Klaus Härö
Film director
Klaus Härö is one of Finland’s most admired film directors. His feature films have won dozens of awards at international film festivals, including the prestigious Crystal Bear at the Berlin Film Festival and the Ingmar Bergman Award, chosen by the maestro himself.
Härö’s first feature film Elina: As If I Wasn’t There (2003) was a Swedish-Finnish children’s film. t was a co-production, just like Mother of Mine (2005), a drama about a boy sent to safety in Sweden during the war. International production teams have been more the rule than the exception in Härö’s career.
His first all-Finnish film shot in Finland was Letters to Father Jacob, which premiered in 2009. The film won the Jussi Award for Best Film, Best Director, Best Actor and Best Music. In the summer of 2022, the film was voted the most gripping Finnish film of the 21st century in a poll carried out by the Helsingin Sanomat newspaper.

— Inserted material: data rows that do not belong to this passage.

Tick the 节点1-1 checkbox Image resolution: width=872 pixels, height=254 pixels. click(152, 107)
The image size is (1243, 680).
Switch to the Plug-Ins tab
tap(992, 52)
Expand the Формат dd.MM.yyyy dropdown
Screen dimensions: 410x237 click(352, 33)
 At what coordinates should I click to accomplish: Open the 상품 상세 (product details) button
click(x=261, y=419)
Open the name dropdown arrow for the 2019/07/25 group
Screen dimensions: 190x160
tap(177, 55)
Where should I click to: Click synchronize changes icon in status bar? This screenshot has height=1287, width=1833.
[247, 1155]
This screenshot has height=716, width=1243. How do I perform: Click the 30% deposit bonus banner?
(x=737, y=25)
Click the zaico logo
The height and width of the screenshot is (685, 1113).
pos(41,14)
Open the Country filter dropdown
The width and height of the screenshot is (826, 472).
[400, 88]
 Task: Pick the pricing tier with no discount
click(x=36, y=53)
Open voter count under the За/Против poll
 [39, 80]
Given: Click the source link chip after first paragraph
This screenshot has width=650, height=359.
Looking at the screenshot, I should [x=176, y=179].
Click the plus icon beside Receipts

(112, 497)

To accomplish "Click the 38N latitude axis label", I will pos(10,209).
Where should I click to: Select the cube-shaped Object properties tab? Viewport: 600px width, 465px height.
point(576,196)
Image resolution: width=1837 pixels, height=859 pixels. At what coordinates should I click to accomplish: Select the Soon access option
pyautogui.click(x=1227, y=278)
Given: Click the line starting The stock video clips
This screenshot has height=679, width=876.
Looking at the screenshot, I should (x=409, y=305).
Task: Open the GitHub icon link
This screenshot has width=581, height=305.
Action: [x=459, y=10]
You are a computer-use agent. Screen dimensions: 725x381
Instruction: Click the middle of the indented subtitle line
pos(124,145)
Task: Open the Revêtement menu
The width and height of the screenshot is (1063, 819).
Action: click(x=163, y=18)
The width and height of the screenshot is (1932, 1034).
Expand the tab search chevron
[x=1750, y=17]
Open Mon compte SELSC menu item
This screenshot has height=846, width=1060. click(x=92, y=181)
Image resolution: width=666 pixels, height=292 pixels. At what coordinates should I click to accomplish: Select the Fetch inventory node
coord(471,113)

Recurring themes in Härö’s films have been children and young people in a complex adult world, and the invisibility of the weak. In his own country, Härö has received the Hand of Humanism Award (2006) and the Engel Prize for Church Art (2012).
This autumn will see the opening night of his latest film My sailor, My love. A Finnish-Irish co-production, it will be Härö’s first English-language film. Of his altogether eight feature films, four have been been chosen as Finland’s submissions for the Academy Award for Best Foreign Language Film. The Fencer was shortlisted for Best Foreign Film in 2016 and received a Golden Globe nomination the same year.